The route of record

Thymosin Alpha-1 Injection: How It Is Given in Studies

A subcutaneous peptide, reported as administered in the trials — route, rhythm, and the local reactions that follow.

In plain English

In essentially every study, Thymosin Alpha-1 injection means one thing: a small shot of the peptide given under the skin — a subcutaneous injection, the same shallow kind used for insulin. It is not given as a pill (the peptide would be broken apart by digestion) and not, in the clinical record, through a vein. The peptide comes as a freeze-dried (lyophilized) powder that has to be mixed with sterile liquid before use. Because the body clears it from the blood within a day, trials gave it on a repeating schedule rather than once. The most-studied long-term schedule is a small twice-weekly shot; sepsis trials gave it more often for about a week. The most common thing people notice from the injection itself is a little redness or stinging at the spot. Everything below reports how the shot was used in research — not how anyone should use it.
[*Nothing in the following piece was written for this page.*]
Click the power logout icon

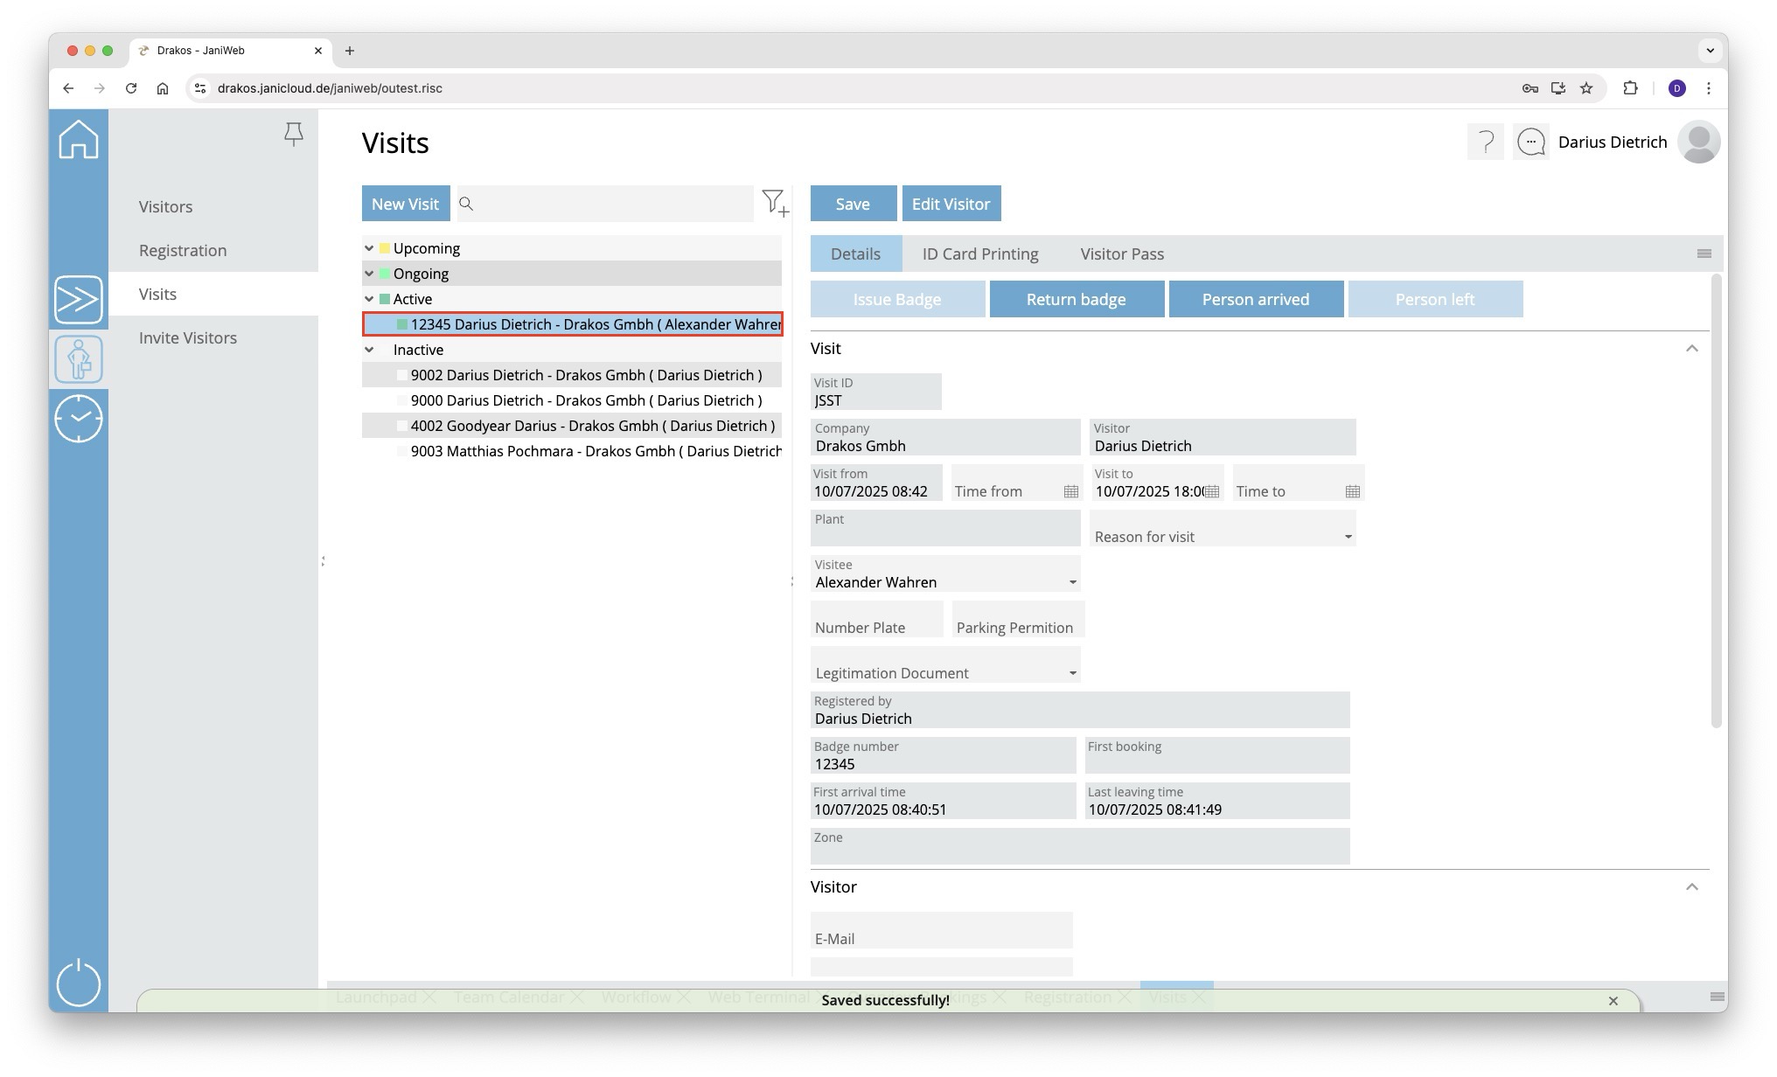[79, 983]
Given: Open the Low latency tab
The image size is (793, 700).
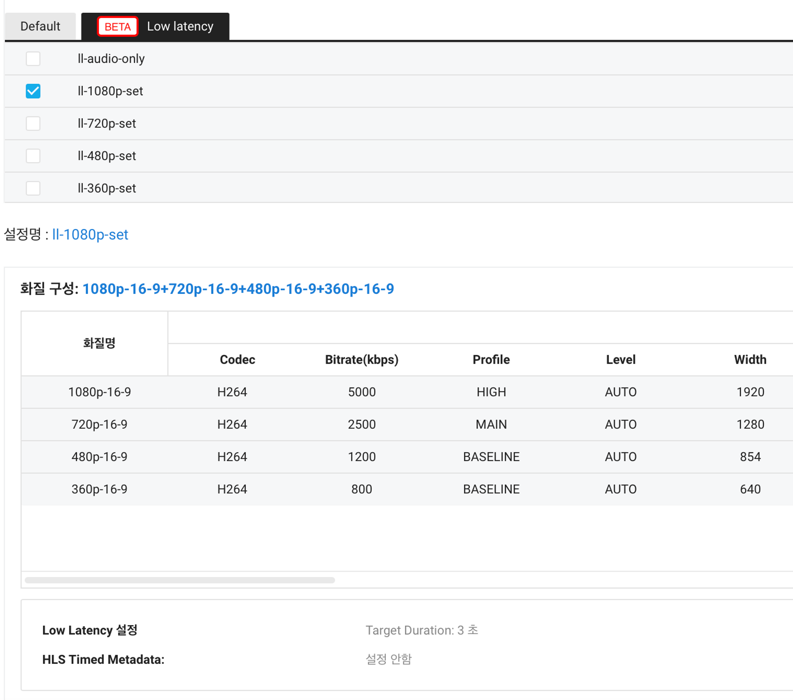Looking at the screenshot, I should pyautogui.click(x=180, y=26).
Why subcutaneous, and why repeated

The subcutaneous route is the clinical route for this peptide in essentially all trials [4]. The reason is partly the molecule: a short, highly acidic peptide cleared by aminopeptidases would not survive oral digestion, and its roughly 2-hour plasma half-life means a single dose clears within about a day [8]. Yet the immunological effect outlasts that brief plasma window, which is why intermittent injection works — the schedule chases the biology, not the blood level. Subcutaneous delivery also routes the peptide efficiently to immune tissue: a mouse biodistribution study found high uptake in thymus, spleen, and lungs after dosing [10].
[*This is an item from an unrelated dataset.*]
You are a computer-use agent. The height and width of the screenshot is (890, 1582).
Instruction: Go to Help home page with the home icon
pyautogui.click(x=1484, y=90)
The injection regimens, by population

Reported as study-attributed research data — amounts given to defined populations by the subcutaneous route, not instructions:

  • Chronic hepatitis B/C1.6 mg subcutaneous twice weekly, the standard chronic regimen [9].
  • Sepsis (ETASS, TESTS)1.6 mg subcutaneous every 12 hours for five to seven days in adult ICU patients [2][3].
  • Severe COVID-19 cohorts1.6 mg subcutaneous daily [6].
  • Reported range — single subcutaneous doses of 0.8-6.4 mg; multiple-dose regimens 1.6-16 mg over five to seven days [4].
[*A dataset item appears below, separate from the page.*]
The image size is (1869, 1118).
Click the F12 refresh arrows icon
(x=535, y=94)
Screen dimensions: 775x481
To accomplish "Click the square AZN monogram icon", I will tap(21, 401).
Each figure belongs to its studied population; none generalizes to unstudied or self-directed use.

What follows the injection

The injection is generally well tolerated. Across large post-marketing surveillance of hundreds of thousands of treated patients, the dominant adverse events were mild local reactions — redness, itching, burning, or discomfort at the injection site — with occasional transient flu-like symptoms and no documented organ toxicity at studied doses [15]. The Thymosin Alpha-1 side effects page covers the full reported safety picture; the short version is that the needle, not the molecule, accounts for most of what people report.